Alas, despite the post picking up almost 1,300 views, it seems that my fellow Lawrentians decided to ignore the issue I raised concerning technology and carry on Zooming. 
 
Indeed, during the summer, the D. H. Lawrence Society of Great Britain even organised and hosted an international virtual symposium in the belief that such an online event would bring "Lawrence scholars and enthusiasts from around the world back into proximity" [2].
 
In order to indicate why this belief is philosophically naive, let us turn to Heidegger's thought in this area ...
 
 
II.   
 
In Being and Time, Heidegger argues that natural science depends on a concept of time and space that limits our understanding of being in the world.

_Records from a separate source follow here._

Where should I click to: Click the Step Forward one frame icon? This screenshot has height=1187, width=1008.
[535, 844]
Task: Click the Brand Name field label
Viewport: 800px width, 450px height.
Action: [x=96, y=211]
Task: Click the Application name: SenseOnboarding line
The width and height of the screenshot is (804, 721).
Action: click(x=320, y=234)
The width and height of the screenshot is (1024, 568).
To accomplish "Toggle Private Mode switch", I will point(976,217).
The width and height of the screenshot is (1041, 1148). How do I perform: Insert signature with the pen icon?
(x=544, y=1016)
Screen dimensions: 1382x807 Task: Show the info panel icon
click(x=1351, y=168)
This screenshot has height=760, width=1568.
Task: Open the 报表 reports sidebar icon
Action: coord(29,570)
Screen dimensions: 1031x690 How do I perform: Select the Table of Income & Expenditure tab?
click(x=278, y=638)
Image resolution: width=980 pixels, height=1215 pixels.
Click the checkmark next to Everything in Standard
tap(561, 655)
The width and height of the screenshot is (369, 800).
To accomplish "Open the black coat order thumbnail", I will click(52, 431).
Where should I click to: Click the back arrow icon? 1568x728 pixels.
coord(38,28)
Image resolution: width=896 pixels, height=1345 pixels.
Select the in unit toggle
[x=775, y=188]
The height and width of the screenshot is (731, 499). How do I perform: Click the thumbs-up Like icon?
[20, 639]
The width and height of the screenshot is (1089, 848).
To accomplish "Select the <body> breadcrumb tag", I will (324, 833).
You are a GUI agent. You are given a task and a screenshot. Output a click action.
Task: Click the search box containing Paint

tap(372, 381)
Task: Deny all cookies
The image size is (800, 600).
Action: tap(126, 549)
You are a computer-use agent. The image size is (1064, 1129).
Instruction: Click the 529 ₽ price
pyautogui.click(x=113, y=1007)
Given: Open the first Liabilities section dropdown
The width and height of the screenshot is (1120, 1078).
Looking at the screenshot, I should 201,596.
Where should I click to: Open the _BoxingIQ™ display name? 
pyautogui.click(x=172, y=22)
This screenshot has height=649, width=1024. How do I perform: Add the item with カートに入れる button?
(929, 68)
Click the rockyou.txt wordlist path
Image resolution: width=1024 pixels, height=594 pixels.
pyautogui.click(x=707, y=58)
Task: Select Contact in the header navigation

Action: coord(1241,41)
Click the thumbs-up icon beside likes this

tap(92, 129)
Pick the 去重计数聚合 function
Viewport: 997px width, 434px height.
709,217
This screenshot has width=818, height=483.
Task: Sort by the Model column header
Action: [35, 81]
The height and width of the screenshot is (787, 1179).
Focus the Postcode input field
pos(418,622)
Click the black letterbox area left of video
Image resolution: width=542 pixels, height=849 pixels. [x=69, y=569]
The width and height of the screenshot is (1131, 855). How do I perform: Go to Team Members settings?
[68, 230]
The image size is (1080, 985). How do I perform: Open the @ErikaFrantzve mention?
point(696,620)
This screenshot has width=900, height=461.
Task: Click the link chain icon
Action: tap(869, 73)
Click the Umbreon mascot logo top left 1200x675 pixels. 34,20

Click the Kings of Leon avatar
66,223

We cannot construct meaningful notions of distance - this is near, that is far - or appreciate how things might reveal themselves in a manner that isn’t enframed by technology, simply based on what our boffins tell us. 
 
Twenty-years later, in his Bremen lecture series, Heidegger notes that because of planes, trains, and automobiles - as well as advances in the telecommunications industry - all distances in time and space are shrinking and yet, paradoxically, this does not bring nearness; for the latter does not consist in the mere closing of distance. 
 
Indeed, not only has nearness remained far away, but, if anything, it has become kept at bay by the frantic abolition of all distances [3].
 
The irony is, because everything in an age of techno-obscenity is close-up and immediately present in HD, we no longer have any experience of the nearness of those things that are nearest to us. For in order to experience nearness one needs to encounter things as things; i.e., in their actuality, not merely as representations or images on a screen.
 
One needs, in other words, to appreciate that the distance between objects is not something that can simply be measured in feet and inches; for it is neither neutral nor abstract, but a question of lived experience - or, more precisely, what Lawrence would think of in terms of relationship (or touch). 
 
Zoom, which during the coronavirus pandemic has risen to a position of dominance within the world of social media [4], will not enable you to climb down Pisgah and back into the nearness of the nearest; nor will it allow you to come back into touch, or meet within what Lawrence terms the fourth dimension.
 
I would suggest, in closing, that Heidegger is right to argue that nothing is more unearthly (and less Lawrentian) than the (nihilistic) collapsing of everything into uniform distancelessness, so that everything present is equally near and equally far. Those who value proximity need to recognise the importance of also preserving distance.    
 
 
Notes
 
[1] Martin Heidegger, 'Who Is Nietzsche’s Zarathustra?', trans. Bernd Magnus, in The Review of Metaphysics, vol. 20, no. 3 (March 1967), pp. 411–31. Click here to read on JSTOR. 
 
[2] I'm quoting from the promotional pdf for 'D. H. Lawrence, Distance and Proximity: an international virtual symposium' (10-14 July, 2021): click here.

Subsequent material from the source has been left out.